Reviews and Ratings for solicitor Elissa Thursfield, Llandudno

Tuesday, 13 October 2015

Courts move towards higher tariffs on Health and Safety breaches


Two high profile health and safety court rulings have caught the headlines this month, but the penalties imposed reflect the expected shift towards higher tariffs and businesses need to sit up and take notice say experts.  

First, fashion retailer Hugo Boss UK Limited was fined £1.2 million with costs of nearly £47,000 following a prosecution relating to a fatal incident at one of the brand’s outlets in June 2013, when a small child died after a free-standing mirror fell on him.
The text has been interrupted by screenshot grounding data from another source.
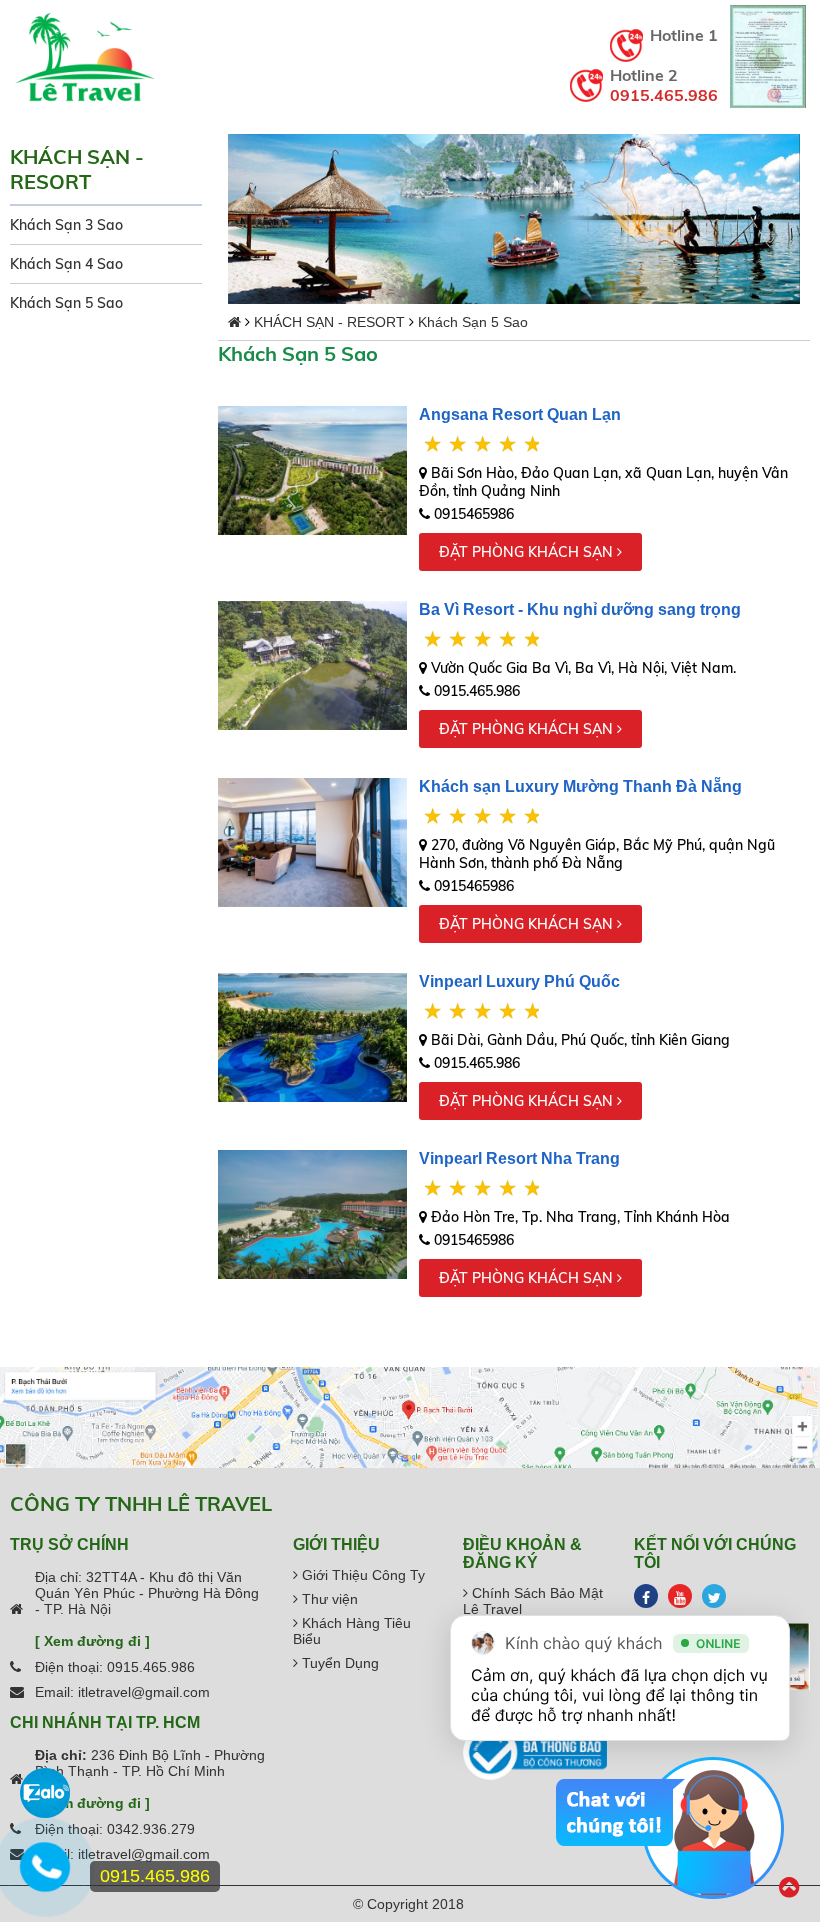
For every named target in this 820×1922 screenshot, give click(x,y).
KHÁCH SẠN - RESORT (329, 322)
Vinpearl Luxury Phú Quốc (519, 981)
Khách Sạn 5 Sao (66, 303)
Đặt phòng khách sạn (528, 552)
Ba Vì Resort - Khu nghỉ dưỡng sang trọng (580, 609)
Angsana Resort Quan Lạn (520, 414)
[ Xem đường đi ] (92, 1641)
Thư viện (328, 1599)
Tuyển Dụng (338, 1663)
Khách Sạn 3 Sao (66, 225)
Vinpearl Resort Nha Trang (519, 1158)
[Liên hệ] (45, 1877)
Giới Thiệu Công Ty (361, 1575)
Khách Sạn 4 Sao (66, 264)
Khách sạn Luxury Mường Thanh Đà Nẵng (580, 786)
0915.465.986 (664, 95)
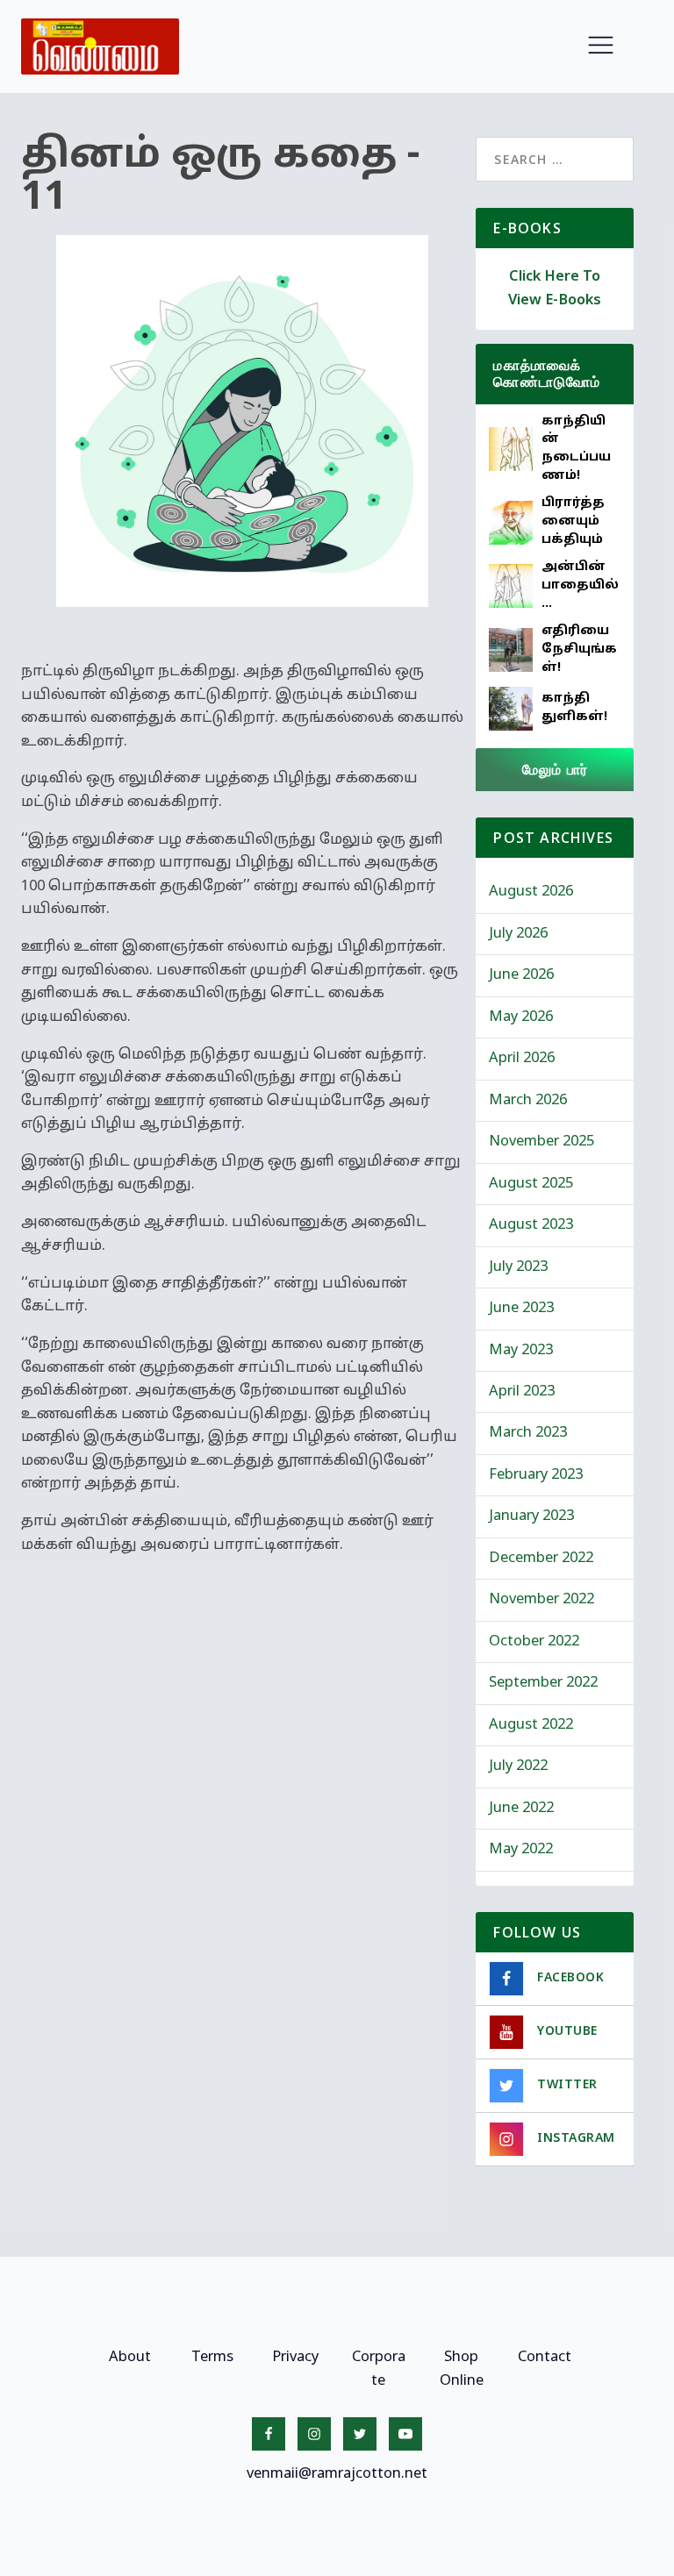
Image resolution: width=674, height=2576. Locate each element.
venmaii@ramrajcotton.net (337, 2474)
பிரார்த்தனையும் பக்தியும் (573, 521)
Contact (544, 2357)
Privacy (295, 2357)
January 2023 (531, 1516)
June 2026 (521, 975)
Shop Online (462, 2369)
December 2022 (541, 1558)
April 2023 (522, 1392)
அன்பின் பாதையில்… (580, 585)
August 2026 (531, 892)
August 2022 (531, 1725)
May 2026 (521, 1017)
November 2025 (541, 1142)
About (130, 2357)
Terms (212, 2357)
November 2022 (541, 1600)
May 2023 (521, 1350)
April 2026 (522, 1058)
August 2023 (531, 1225)
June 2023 (521, 1308)
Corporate (378, 2369)
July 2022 (518, 1766)
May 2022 (521, 1850)
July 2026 (518, 934)
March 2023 (528, 1433)
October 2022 (534, 1642)
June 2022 (521, 1808)
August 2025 (531, 1184)
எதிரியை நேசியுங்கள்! (579, 649)
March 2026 (528, 1101)
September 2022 (543, 1683)
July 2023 (518, 1267)
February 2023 (536, 1475)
Then, Oscar's Wine Bar in South Yorkshire was fined £100,000 and ordered to pay £40,000 in costs after a barman gave a potentially lethal liquid nitrogen cocktail to a teenage girl, resulting in her having her stomach removed. 

Under the existing 2010 sentencing guidelines, concerns have been expressed around the inexperience and inconsistency of magistrates and judges leading to fines being imposed that are too low relative to the harm caused, culpability and means.   As a result, following recent consultation, it’s expected that the Sentencing Council will soon publish guidelines that take account of these factors.  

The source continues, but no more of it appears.